París, 1812 - Barbizon, 1867
The Colliers´ Hut in the Forest of Fontainebleau, ca. 1855
Signed lower left:''Th. Rousseau''.
Carmen Thyssen-Bornemisza Collection on loan to the Thyssen-Bornemisza Museum, Madrid.
Oil on canvas
34,2 x 42,1 x 0 cm
André Salquin, Düsseldorf, adquired before 1940.
Private Collection (by descent)
Sotheby’s Auctions, London, lot 95, December 1, 1999.
Carmen Thyssen-Bornemisza Collection.
2012 - 2013
Rusiñol, Monet, Gauguin, Sunyer. El paisaje en la Colección Carmen Thyssen, Gerona, CaixaForum; Tarragona, CaixaForum; Lérida, CaixaForum, n. 2, p. 46, lám. p. 47
2013 - 2014
Courbet, Van Gogh, Monet, Léger. Del paisaje naturalista a las vanguardias en la Colección Carmen Thyssen, Málaga, Museo Carmen Thyssen Málaga, n. 2, p. 50, lám. p. 51
2019 - 2020
The Impressionists and Photography. Museo Nacional Thyssen-Bornemisza, Madrid. Cat. 7, p. 47.
–Colección Carmen Thyssen-Bornemisza. Arnaldo, Javier (ed.). 2 vols. Madrid, Fundación Colección Thyssen-Bornemisza, 2004, vol. 1, p. 308, lám. p. 309 [Sheet by Michel Schulman]
-Rusiñol, Monet, Gauguin, Sunyer. El paisaje en la Colección Carmen Thyssen, Gerona, CaixaForum; Tarragona, CaixaForum; Lérida, CaixaForum, [Exhib. Cat. CaixaForum], 2012, n. 2, p. 46, lám. p. 47.
-Courbet, Van Gogh, Monet, Léger. Del paisaje naturalista a las vanguardias en la Colección Carmen Thyssen, Málaga, Museo Carmen Thyssen Málaga, [Exhib. Cat. Museo Carmen Thyssen Málaga], 2013 n. 2, p. 50, lám. p. 51.
-The Impressionists and Photography. Museo Nacional Thyssen-Bornemisza, Madrid. [Exhib. Cat. Museo Nacional Thyssen-Bornemisza. Alarcó, P. Exhib.
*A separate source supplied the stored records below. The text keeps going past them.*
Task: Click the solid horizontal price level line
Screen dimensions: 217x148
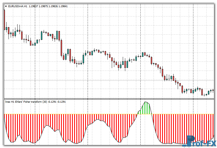Action: coord(110,80)
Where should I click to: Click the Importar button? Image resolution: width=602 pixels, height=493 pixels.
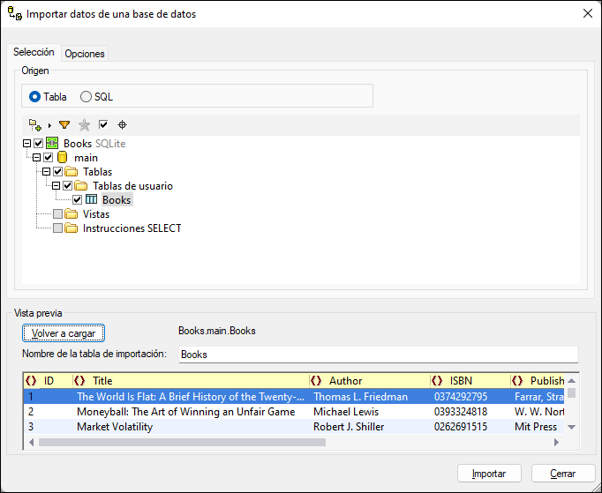pos(489,474)
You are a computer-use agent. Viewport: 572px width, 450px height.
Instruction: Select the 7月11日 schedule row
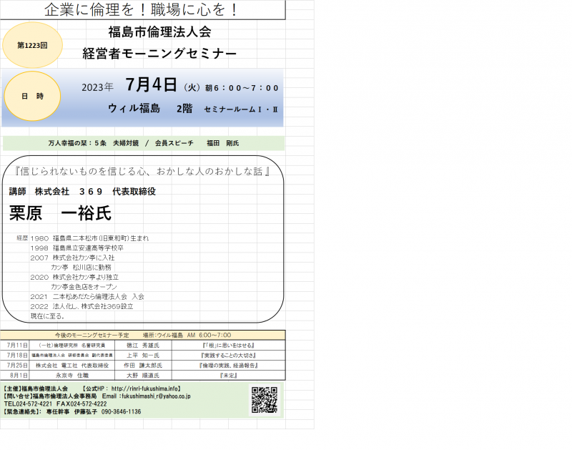pyautogui.click(x=143, y=345)
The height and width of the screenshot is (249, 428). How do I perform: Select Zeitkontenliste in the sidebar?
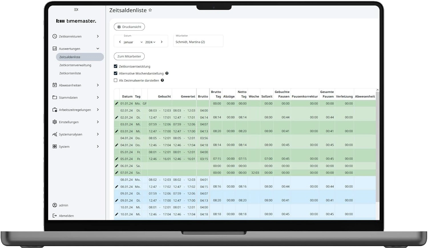click(70, 73)
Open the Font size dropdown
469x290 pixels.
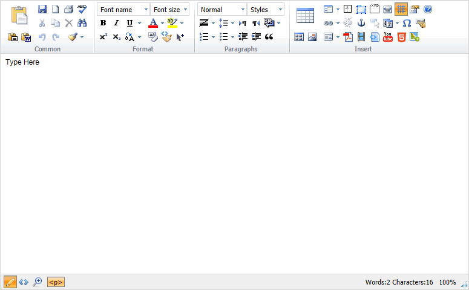tap(169, 10)
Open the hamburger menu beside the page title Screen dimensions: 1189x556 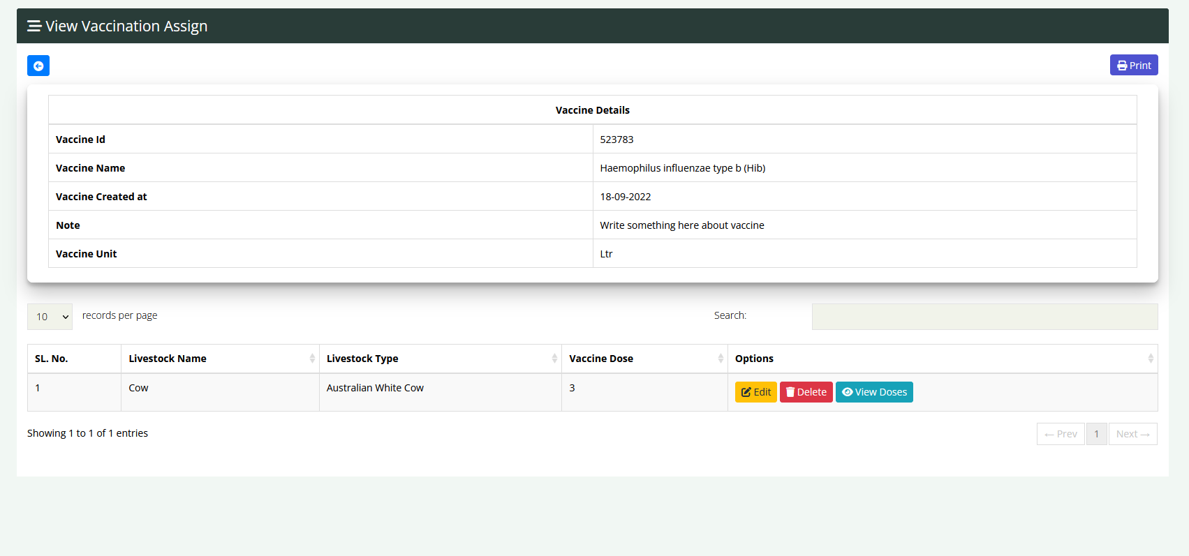point(34,27)
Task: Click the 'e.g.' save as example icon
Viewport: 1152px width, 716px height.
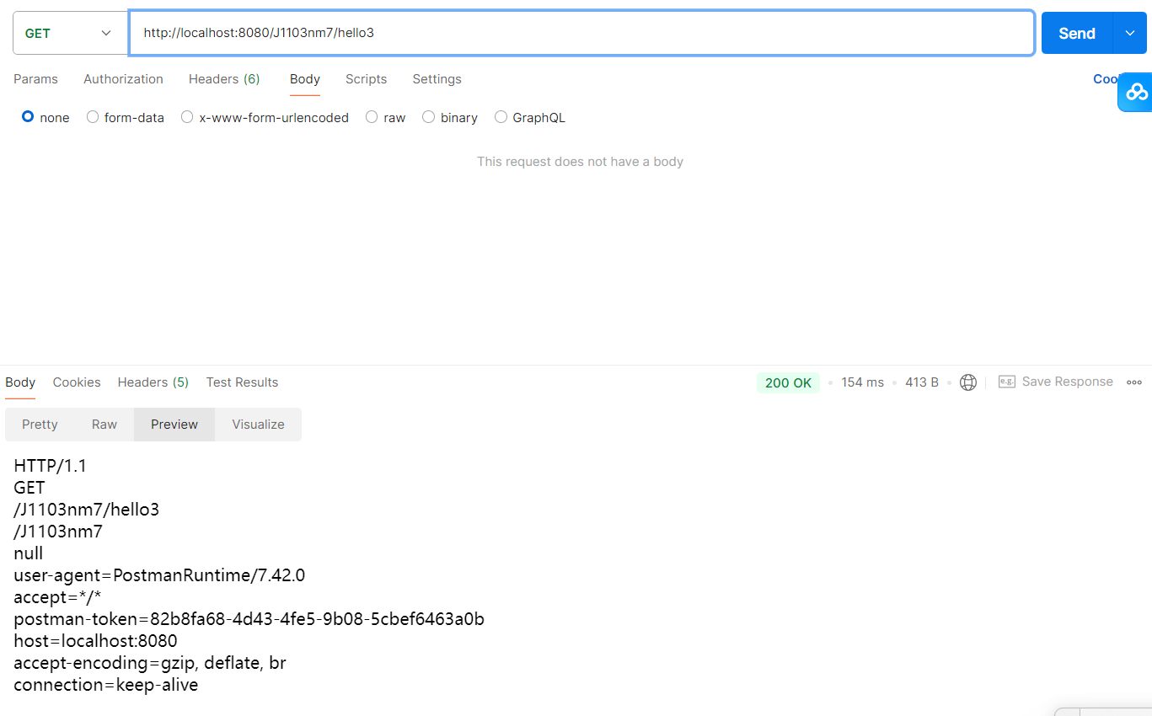Action: click(x=1006, y=382)
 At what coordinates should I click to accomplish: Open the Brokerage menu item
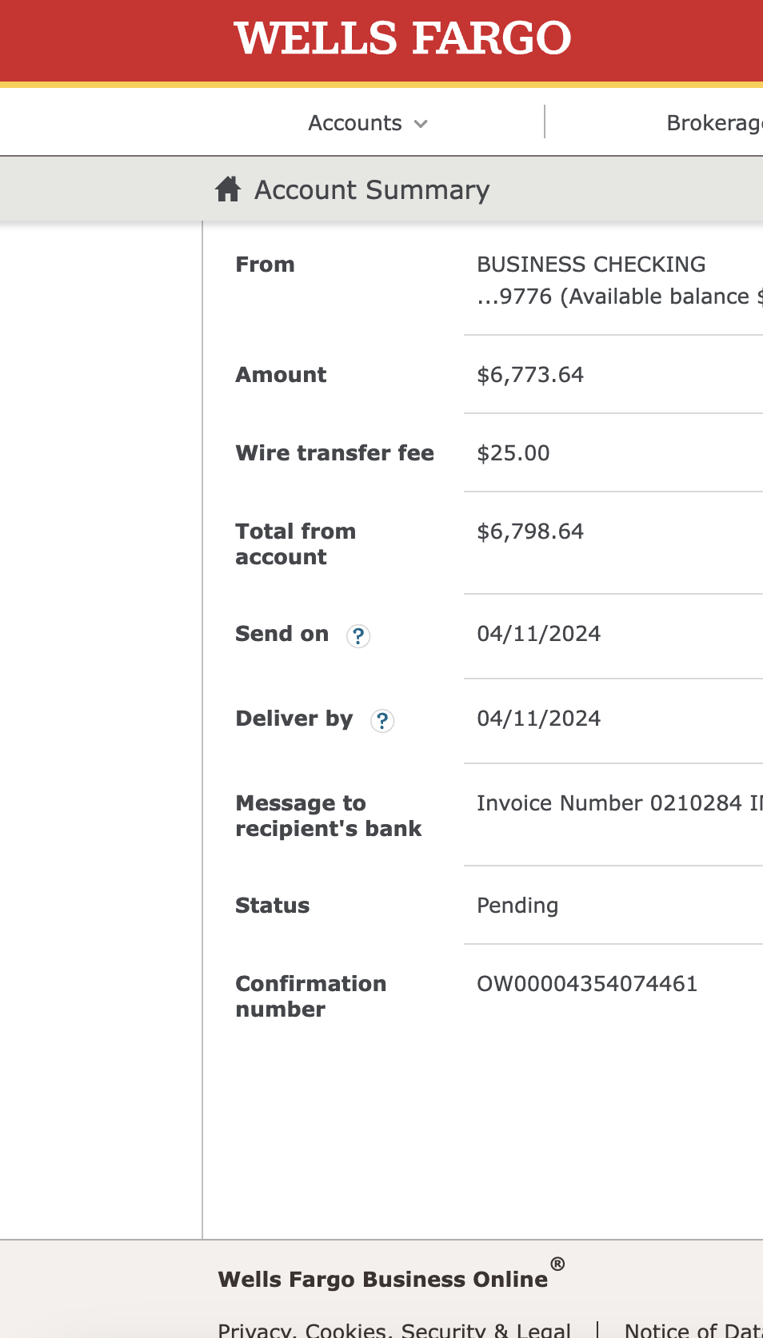[714, 123]
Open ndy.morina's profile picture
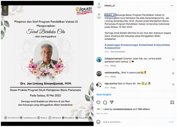 [99, 85]
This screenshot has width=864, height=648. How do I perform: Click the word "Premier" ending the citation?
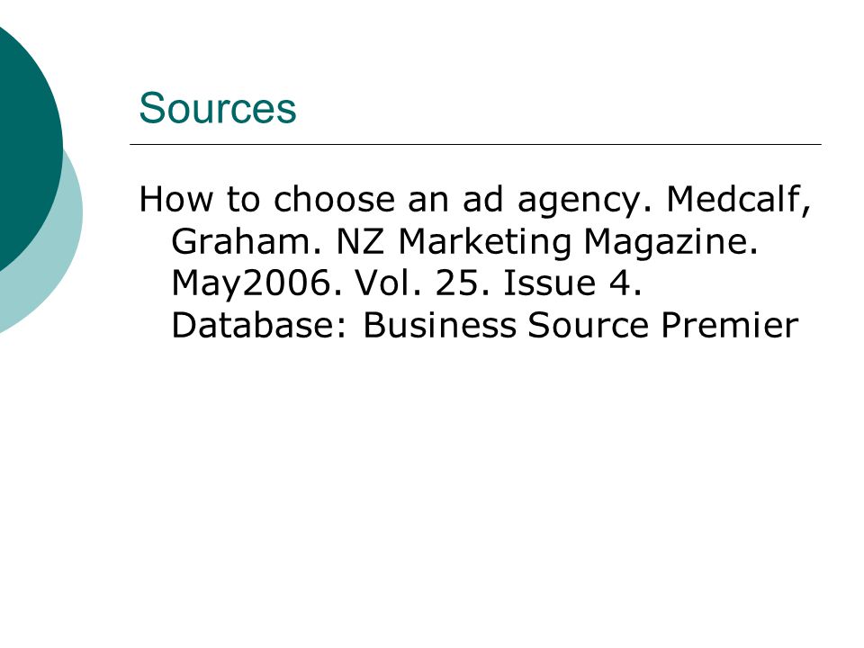(730, 325)
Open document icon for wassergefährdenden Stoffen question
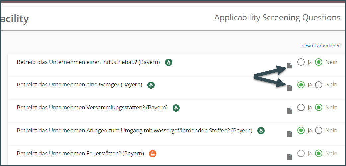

Curator], Madrid, 2019, Cat. 7, p. 47.
This work almost certainly represents the same landscape depicted in The Colliers’ Hut, painted around 1855. We find the same hut hidden near a wood, with tall trees on each side, the small one leaning to the right.
While the location of the scene depicted in the painting leaves no room for doubt, the same cannot be said about the dating, since Rousseau often experimented with different styles and techniques. In his search for an inaccessible absolute, he felt perpetually tormented. For this reason he painted works of different types, from finished landscapes where the vegetation is perfectly rendered, to the more sketched works, which are perhaps less characteristic, but closer to impressionism, or at least to his intimate feelings.
This is the case of the painting we are dealing with, where detail gives way to the general, where the volumes and the light play a more important role, if not the leading part. What strikes us here is his use of browns and of sections of the canvas left blank.
It has probably been raining; evidence of it seems to be the puddle in the foreground, with its splashes of white. The atmosphere has become peaceful once more, and the human activities are taken up again. Thus, the woman in the white shirt walks towards the colliers’ hut.
Often Rousseau began a painting by first working on a drawing. Colour was then only a question of visual observation and organisation, as his friend Sensier once said. But in this painting, we feel that Rousseau sketched the landscape, thought it out and directly represented it on the canvas. It is on these occasions that he often reached the sublime: when the sketch disappears behind the painting, though remaining joined in the genius and sensitivity of the artist.